Rescue workers and residents search for survivors in the rubble of a building that collapsed in the northern city of Tripoli, Lebanon, Sunday, Feb. 8, 2026. (AP Photo)
Rescue workers and residents search for survivors in the rubble of a building that collapsed in the northern city of Tripoli, Lebanon, Sunday, Feb. 8, 2026. (AP Photo)

The death toll from the collapse of a residential building in the Lebanese city of Tripoli rose to 13, as rescue teams continued to search for missing people beneath the rubble, Lebanon's National News ‌Agency reported ‌on Monday. 

Rescue ‌workers ⁠in the ‌northern city's Bab al-Tabbaneh neighborhood have also assisted nine survivors, while the search continued for others still believed to be trapped under the ⁠debris, NNA said. 
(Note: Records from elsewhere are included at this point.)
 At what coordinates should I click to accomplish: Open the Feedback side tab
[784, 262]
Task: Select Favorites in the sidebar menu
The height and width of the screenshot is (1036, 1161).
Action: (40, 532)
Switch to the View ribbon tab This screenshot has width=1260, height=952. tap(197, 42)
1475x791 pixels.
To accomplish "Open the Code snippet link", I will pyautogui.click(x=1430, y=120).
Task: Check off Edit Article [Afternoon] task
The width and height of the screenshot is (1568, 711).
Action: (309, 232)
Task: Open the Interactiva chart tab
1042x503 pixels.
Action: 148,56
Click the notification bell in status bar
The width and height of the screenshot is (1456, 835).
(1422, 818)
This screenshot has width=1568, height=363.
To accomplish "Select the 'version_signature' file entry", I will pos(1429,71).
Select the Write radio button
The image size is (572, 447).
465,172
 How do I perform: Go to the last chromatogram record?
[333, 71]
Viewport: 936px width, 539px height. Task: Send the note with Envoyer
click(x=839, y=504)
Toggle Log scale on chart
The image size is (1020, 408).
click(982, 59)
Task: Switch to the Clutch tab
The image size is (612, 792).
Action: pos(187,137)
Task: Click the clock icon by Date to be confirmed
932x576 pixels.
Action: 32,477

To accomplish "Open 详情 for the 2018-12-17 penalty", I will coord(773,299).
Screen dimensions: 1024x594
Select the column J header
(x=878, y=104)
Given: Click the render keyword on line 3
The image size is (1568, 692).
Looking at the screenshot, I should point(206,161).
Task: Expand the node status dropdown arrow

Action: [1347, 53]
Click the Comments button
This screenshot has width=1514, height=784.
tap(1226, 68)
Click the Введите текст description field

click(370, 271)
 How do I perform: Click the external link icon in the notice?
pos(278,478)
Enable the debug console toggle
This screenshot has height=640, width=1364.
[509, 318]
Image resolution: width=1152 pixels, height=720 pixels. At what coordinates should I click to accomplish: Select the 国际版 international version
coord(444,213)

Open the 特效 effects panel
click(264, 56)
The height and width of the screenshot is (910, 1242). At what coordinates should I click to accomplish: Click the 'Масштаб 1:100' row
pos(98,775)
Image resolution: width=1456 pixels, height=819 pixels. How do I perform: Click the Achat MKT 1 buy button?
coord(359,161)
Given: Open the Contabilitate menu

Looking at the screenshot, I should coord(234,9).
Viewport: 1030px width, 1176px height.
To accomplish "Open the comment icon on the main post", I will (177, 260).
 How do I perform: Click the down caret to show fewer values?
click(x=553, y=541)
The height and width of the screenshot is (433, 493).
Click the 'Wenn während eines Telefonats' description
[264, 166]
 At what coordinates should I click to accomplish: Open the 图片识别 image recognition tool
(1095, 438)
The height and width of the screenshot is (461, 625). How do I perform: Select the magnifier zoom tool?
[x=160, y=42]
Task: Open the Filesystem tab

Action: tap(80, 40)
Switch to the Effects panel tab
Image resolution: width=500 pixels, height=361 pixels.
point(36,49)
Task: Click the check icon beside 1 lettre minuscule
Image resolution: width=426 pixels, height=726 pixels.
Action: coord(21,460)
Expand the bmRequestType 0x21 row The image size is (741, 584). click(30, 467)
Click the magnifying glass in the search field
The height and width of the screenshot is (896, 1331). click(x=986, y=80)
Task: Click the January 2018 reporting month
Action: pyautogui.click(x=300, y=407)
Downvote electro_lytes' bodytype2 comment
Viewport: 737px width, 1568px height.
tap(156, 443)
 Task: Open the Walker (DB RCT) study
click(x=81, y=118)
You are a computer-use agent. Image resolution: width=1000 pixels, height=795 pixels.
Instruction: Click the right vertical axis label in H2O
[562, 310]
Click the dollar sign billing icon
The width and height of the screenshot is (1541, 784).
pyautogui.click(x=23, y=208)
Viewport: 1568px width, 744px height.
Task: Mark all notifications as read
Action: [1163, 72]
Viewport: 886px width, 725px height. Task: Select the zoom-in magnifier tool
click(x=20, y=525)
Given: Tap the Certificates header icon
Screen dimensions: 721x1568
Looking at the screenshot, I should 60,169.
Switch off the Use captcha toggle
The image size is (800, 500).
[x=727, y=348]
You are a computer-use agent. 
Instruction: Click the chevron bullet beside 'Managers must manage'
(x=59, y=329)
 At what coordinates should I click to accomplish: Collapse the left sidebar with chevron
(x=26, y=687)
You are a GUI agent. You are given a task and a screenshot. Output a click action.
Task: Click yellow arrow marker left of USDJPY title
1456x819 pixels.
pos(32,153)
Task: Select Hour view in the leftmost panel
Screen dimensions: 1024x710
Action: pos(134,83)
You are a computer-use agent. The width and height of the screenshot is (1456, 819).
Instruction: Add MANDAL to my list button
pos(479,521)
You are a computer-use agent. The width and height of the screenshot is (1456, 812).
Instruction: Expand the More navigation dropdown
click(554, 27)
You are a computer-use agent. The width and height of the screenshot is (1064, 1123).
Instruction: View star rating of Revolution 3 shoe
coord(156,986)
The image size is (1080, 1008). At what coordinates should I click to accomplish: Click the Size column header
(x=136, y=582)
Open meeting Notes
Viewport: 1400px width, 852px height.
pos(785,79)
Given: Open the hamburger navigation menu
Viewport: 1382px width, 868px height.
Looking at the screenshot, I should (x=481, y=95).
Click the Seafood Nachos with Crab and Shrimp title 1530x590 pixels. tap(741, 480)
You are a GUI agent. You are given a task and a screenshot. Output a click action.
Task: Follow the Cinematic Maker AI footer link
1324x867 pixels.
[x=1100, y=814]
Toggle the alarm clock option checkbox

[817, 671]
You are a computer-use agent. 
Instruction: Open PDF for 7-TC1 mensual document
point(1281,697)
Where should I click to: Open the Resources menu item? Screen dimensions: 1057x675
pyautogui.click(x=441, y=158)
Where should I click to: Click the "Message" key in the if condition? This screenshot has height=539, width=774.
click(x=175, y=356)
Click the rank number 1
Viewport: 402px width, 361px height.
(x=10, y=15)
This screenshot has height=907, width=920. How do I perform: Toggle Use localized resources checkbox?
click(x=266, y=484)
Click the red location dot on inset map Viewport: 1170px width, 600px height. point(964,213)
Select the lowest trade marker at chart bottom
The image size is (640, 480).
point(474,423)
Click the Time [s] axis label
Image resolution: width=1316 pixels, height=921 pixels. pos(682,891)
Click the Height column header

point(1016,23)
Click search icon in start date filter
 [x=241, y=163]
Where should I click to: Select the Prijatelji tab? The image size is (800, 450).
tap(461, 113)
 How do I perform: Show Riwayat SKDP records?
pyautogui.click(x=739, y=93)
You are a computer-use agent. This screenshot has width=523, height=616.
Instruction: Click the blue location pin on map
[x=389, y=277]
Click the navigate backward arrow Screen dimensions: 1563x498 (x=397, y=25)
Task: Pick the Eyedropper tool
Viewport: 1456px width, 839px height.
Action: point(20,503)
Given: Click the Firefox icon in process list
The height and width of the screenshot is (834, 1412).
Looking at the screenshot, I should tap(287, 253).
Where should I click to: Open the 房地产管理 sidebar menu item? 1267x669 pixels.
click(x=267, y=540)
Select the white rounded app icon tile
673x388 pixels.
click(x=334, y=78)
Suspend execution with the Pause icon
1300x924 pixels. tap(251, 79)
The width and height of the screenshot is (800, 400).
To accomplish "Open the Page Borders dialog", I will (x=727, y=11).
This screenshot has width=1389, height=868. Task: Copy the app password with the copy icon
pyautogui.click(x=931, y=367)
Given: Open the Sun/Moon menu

Officials said on ‌Sunday that two ‍adjoining ‍buildings had collapsed. 

Abdel Hamid Karameh, ‍head of Tripoli's municipal council, said he could not confirm how many people remained missing. Earlier, the head of Lebanon's civil defense rescue ⁠service said the two buildings were home to 22 residents, reported Reuters. 

A number of aging residential buildings have collapsed in Tripoli, Lebanon's second-largest city, in recent weeks, highlighting deteriorating infrastructure and years of neglect, state media reported, ‌citing municipal officials.